“The challenge to create biosimilar drugs is essentially a reverse-engineering process,” Dr. Felix said.
The manufacturer of a biologic agent starts with a unique cell line and takes many proprietary steps to ensure that the final product has the target protein and minimal to no impurities. A company trying to copy a biological has only the active drug substance in its final form, which has already begun to degrade.
“The manufacture of a biosimilar is not impossible,” Dr. Felix said, but adds that it will not be identical to the original biological. What must be an exact copy in order for the FDA to approve a biosimilar drug, he believes, is the protein’s amino acid sequence.
In addition to a biological’s molecular structure, its manufacturing process is also important for reproduction. Manufacturing steps are not identical between drug makers of biologicals, Dr. Felix said.
Whereas many differences in the manufacturing process of biologicals will not matter, some differences are important, Dr. Felix stressed. Even a single process change by the original manufacturer after a biological goes to market can require further clinical trials if it is major, such as changing cell culture media or using a new cell line.
Because creating a biosimilar agent will use different manufacturing steps, Dr. Felix expects that FDA approval of biosimilar products in the United States will most often require phase I and phase III clinical trials in a single disease state as well as postmarketing surveillance. He said that chemistry and manufacturing controls will be needed to compare a biosimilar to the reference product.

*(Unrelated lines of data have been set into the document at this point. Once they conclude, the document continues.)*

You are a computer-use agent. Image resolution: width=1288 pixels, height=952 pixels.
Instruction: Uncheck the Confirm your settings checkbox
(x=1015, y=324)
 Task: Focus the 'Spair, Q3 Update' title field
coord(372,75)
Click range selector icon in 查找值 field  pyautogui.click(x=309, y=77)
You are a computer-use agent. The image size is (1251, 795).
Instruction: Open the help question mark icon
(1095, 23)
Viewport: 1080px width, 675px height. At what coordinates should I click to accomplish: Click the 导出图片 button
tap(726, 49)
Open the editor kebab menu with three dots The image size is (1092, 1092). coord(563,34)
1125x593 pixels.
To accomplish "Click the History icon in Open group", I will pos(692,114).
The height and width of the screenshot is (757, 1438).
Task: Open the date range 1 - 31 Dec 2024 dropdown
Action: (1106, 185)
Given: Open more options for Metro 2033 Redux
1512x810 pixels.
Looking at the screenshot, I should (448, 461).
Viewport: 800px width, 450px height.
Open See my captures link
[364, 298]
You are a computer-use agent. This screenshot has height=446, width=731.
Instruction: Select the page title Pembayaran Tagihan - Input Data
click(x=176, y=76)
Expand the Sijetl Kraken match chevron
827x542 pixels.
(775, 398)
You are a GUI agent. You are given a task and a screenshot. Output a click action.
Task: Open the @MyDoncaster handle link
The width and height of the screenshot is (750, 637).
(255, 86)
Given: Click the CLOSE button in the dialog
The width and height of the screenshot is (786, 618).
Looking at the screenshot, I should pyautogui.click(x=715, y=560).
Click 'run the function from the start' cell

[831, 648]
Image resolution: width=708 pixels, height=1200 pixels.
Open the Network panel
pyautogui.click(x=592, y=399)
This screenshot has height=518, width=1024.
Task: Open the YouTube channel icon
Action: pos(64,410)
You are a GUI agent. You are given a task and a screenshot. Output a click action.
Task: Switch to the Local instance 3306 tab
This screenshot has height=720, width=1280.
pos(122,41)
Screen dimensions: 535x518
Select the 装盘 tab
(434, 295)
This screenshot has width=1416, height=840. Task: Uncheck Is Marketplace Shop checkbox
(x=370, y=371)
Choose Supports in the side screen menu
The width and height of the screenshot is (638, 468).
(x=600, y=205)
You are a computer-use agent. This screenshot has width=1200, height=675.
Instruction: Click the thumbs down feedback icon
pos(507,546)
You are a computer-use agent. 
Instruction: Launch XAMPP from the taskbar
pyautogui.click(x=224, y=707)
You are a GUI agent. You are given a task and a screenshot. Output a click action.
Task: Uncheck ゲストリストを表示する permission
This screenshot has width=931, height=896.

Challenges of Biosimilar Drugs
A biosimilar product is “expected to produce the same clinical result in any given patient,” according to the FDA.
Dr. Strand called that expectation “a tall order” for monoclonal antibodies and soluble receptors, and warns that process changes for a biosimilar agent may result in unpredicted effects.
“The challenge,” Dr. Strand said, “is to demonstrate that differences in a biosimilar product do not have a significant impact on clinical efficacy, safety, and stability.”
She believes that the FDA, which has not yet issued a guidance document on biosimilar products, will ask drug makers to prove biosimilarity using predefined margins.
“The FDA must set scientific criteria that address the key question of ‘How similar is similar enough?’ Given the complex nature of monoclonal antibodies and soluble receptors, it’s unlikely there will be a one-size-fits-all definition,” Dr. Strand commented.